The record in this matter supports a finding that respondent practiced law while ineligible to do so. This misconduct amounts to a violation of the Rules of Professional Conduct as alleged in the formal charges.
Having found evidence of professional misconduct, we now turn to a determination of the appropriate sanction for respondent's actions. In determining a sanction, we are mindful that disciplinary proceedings are designed to maintain high standards of conduct, protect the public, preserve the integrity of the profession, and deter future misconduct. Louisiana State Bar Ass'n v. Reis, 513 So. 2d 1173 (La. 1987). The discipline to be imposed depends upon the facts of each case and the seriousness of the offenses involved considered in light of any aggravating and mitigating circumstances. Louisiana State Bar Ass'n v. Whittington, 459 So. 2d 520 (La. 1984).
Respondent knowingly violated duties owed to his client, the legal system, and the legal profession. While his conduct did not cause any actual harm, it had the potential to harm his client and the legal system. We agree with the hearing committee that the baseline sanction is suspension.
Aggravating factors include respondent's bad faith obstruction of the disciplinary proceeding by intentionally failing to comply with the rules or orders of the disciplinary agency, refusal to acknowledge the wrongful nature of the conduct, and substantial experience in the practice of law. The record indicates the presence of the following mitigating factors: the absence of a prior disciplinary record, the absence of a dishonest or selfish motive, and personal or emotional problems.

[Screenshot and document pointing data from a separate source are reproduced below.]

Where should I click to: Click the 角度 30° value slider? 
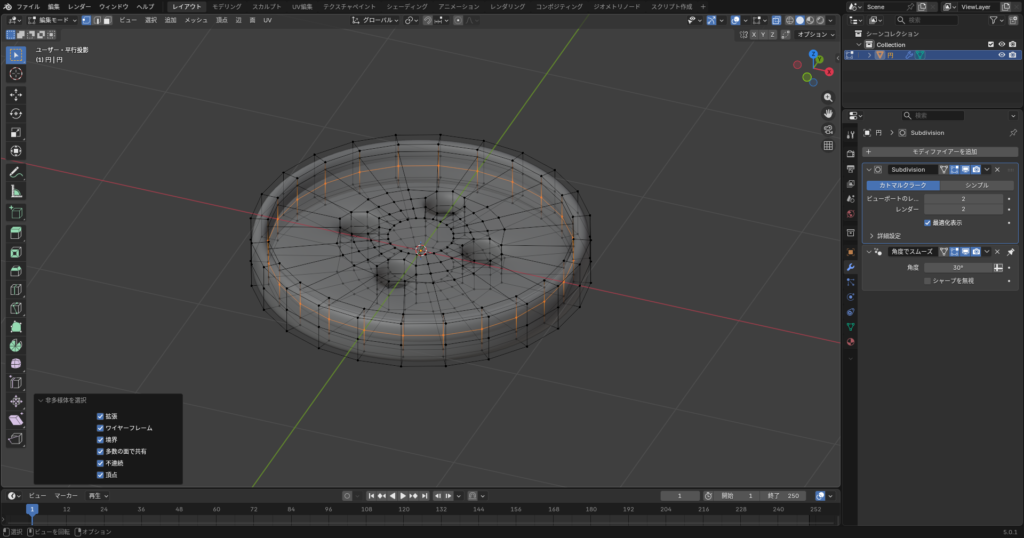[957, 268]
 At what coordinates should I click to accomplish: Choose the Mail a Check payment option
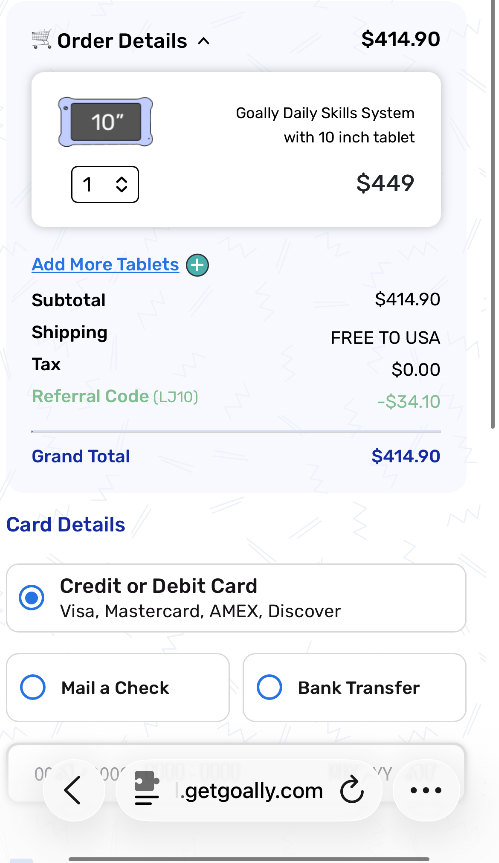pyautogui.click(x=118, y=687)
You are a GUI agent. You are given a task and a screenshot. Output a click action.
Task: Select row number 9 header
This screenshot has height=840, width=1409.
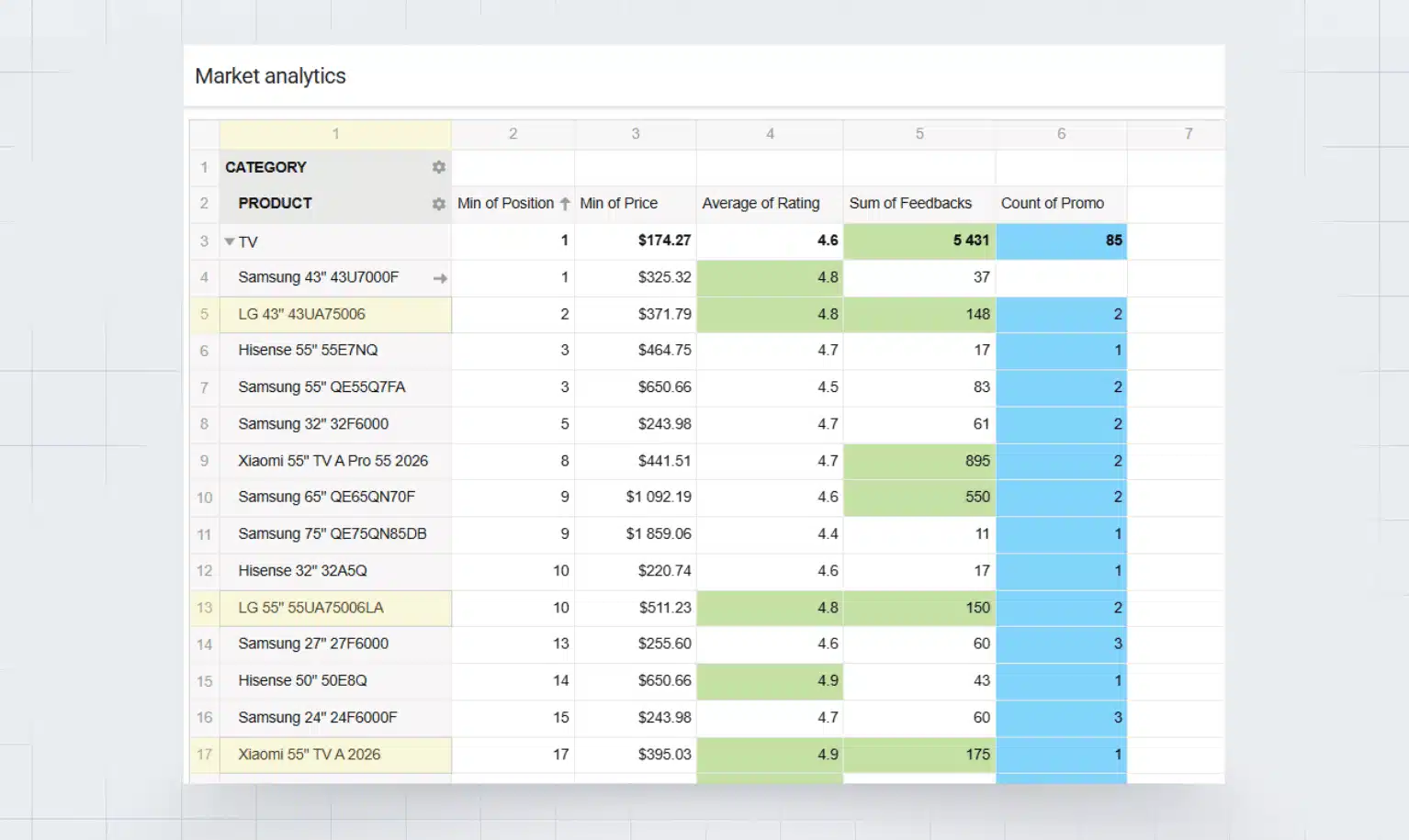(204, 461)
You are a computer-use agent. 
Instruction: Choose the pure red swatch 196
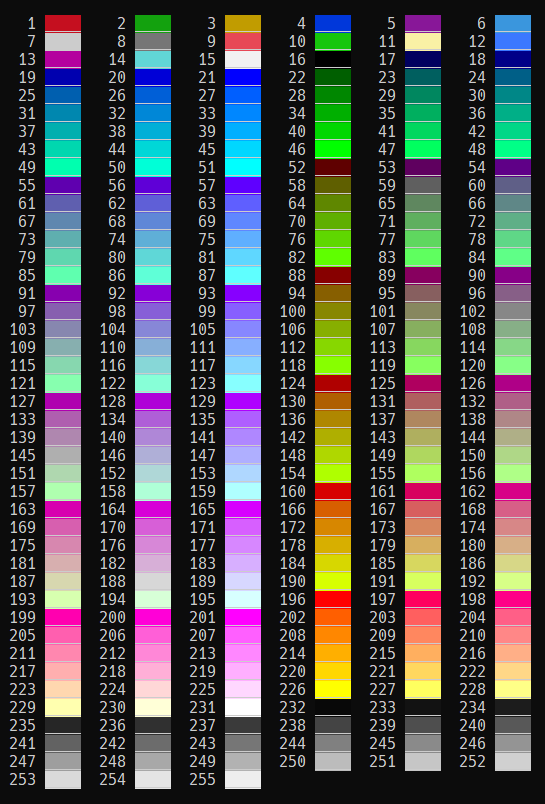[333, 599]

Turning to the issue of an appropriate sanction, we find guidance from the case of In re: Walsh, 18-1232 (La. 12/3/18), 257 So. 3d 654. In Walsh, an attorney practiced law during an extended period of ineligibility for failing to pay bar dues and the disciplinary assessment. Finding the attorney's misconduct to be grossly negligent, we imposed a six-month suspension from the practice of law, deferring all but thirty days, followed by one year of unsupervised probation. Unlike the attorney in Walsh, respondent's misconduct was knowing; thus, we find a harsher sanction is warranted.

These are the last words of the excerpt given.